▶ Der Textauszug
____
Dass diese Sichtweise etwas zu einfach ist, zeigt Ute Freitag in ihrem Beitrag zum Verhältnis von arabischem Nationalismus (auch: „Arabismus“) und Islamismus auf. Freitag macht an verschiedenen geistesgeschichtlichen Beispielen deutlich, dass es entgegen landläufiger Auffassungen nie eine wirklich strikte Trennung zwischen beiden Denktraditionen gab, so dass es schon immer einfach war, von arabisch-nationalistischen zu islamistischen Parolen und Denkweisen überzuwechseln, wie es Saddam etwa kurz vor seinem Sturz tat. Ob der Begriff „Politische Religion“ zur Beschreibung von Arabismus oder Islamismus brauchbar ist, wird allerdings nicht diskutiert (S. 140).
____
▶ Die Auflistung
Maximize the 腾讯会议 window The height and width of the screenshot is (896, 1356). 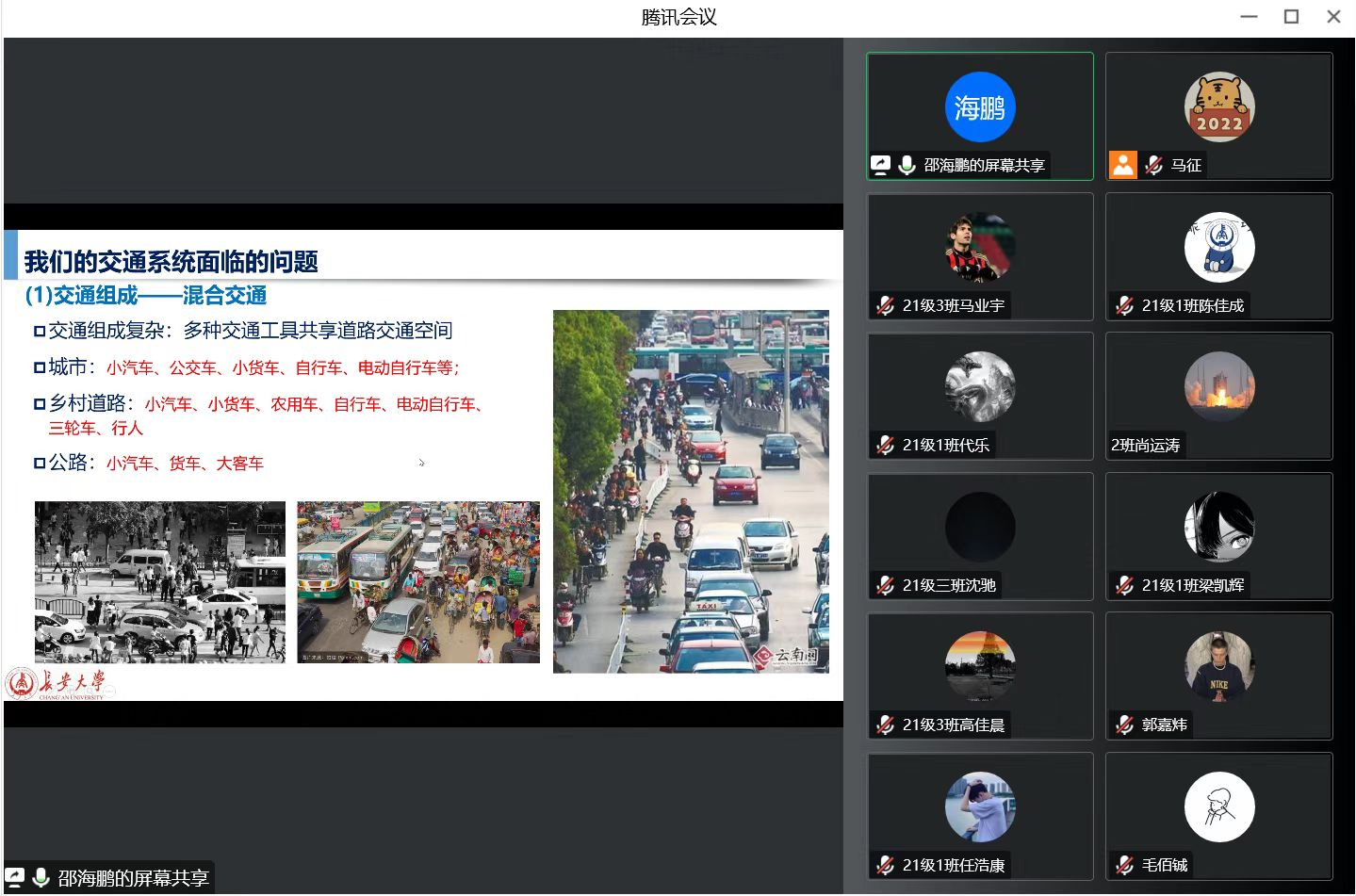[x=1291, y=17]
____
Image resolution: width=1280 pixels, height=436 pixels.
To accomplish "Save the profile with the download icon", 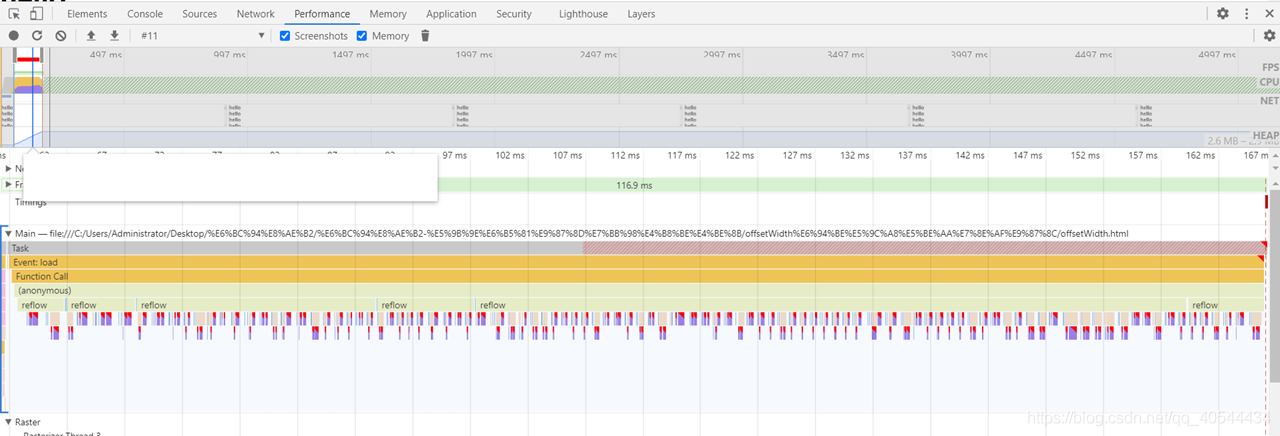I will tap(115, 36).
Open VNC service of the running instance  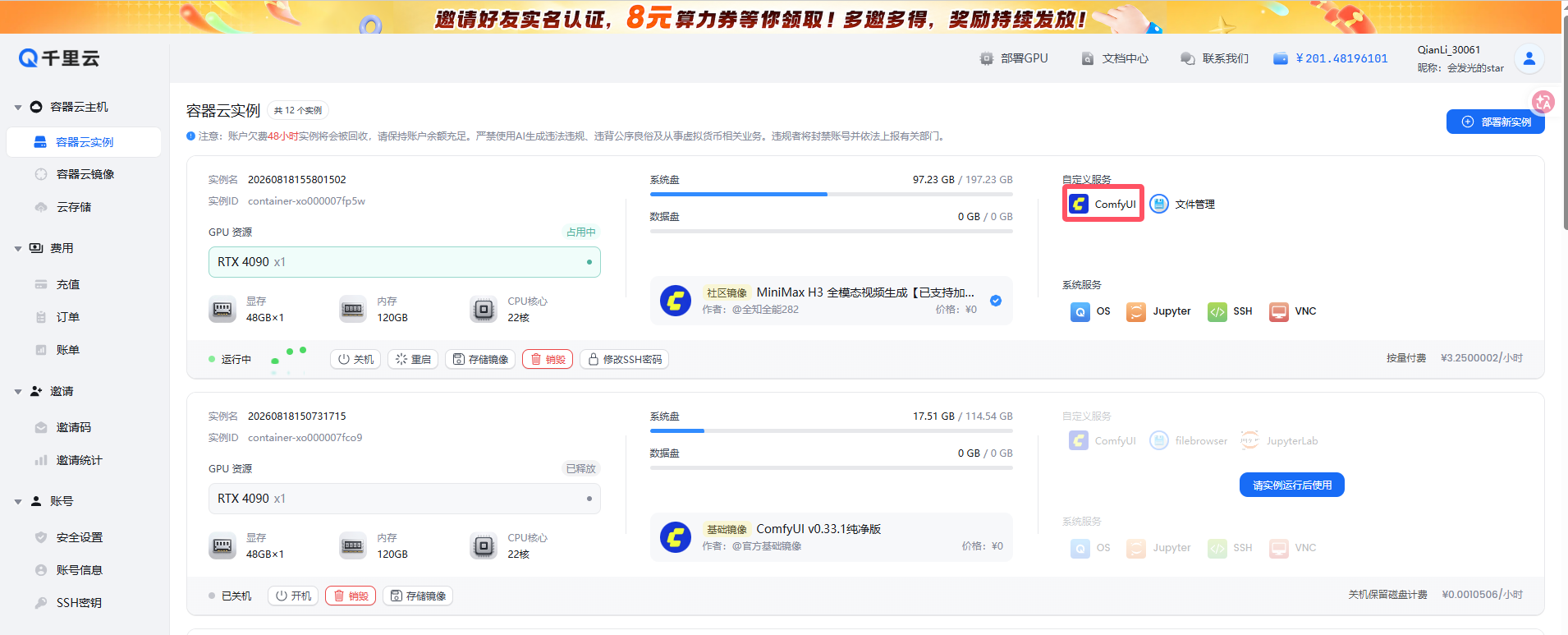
____
▶ Die Aufgabenstellung
a. Erkläre in ein bis drei Sätzen, warum es laut dem Textauszug über arabischen Nationalismus und Islamismus schon immer leicht war, von arabisch-nationalistischen zu islamistischen Parolen überzuwechseln.
b. Schreibe aus dem Textauszug über arabischen Nationalismus und Islamismus wortgetreu die Stelle ab, die mit „Dass diese Sichtweise“ beginnt und bis einschließlich „diskutiert (S. 140).“ reicht.
Die Auflistung stammt aus einer anderen Quelle als der Textauszug.

▶ Gelöste Aufgaben
a. Laut Freitag gab es entgegen landläufiger Auffassungen nie eine wirklich strikte Trennung zwischen arabischem Nationalismus und Islamismus. Deshalb war der Wechsel von arabisch-nationalistischen zu islamistischen Parolen und Denkweisen schon immer einfach.

b.
Dass diese Sichtweise etwas zu einfach ist, zeigt Ute Freitag in ihrem Beitrag zum Verhältnis von arabischem Nationalismus (auch: „Arabismus“) und Islamismus auf. Freitag macht an verschiedenen geistesgeschichtlichen Beispielen deutlich, dass es entgegen landläufiger Auffassungen nie eine wirklich strikte Trennung zwischen beiden Denktraditionen gab, so dass es schon immer einfach war, von arabisch-nationalistischen zu islamistischen Parolen und Denkweisen überzuwechseln, wie es Saddam etwa kurz vor seinem Sturz tat. Ob der Begriff „Politische Religion“ zur Beschreibung von Arabismus oder Islamismus brauchbar ist, wird allerdings nicht diskutiert (S. 140).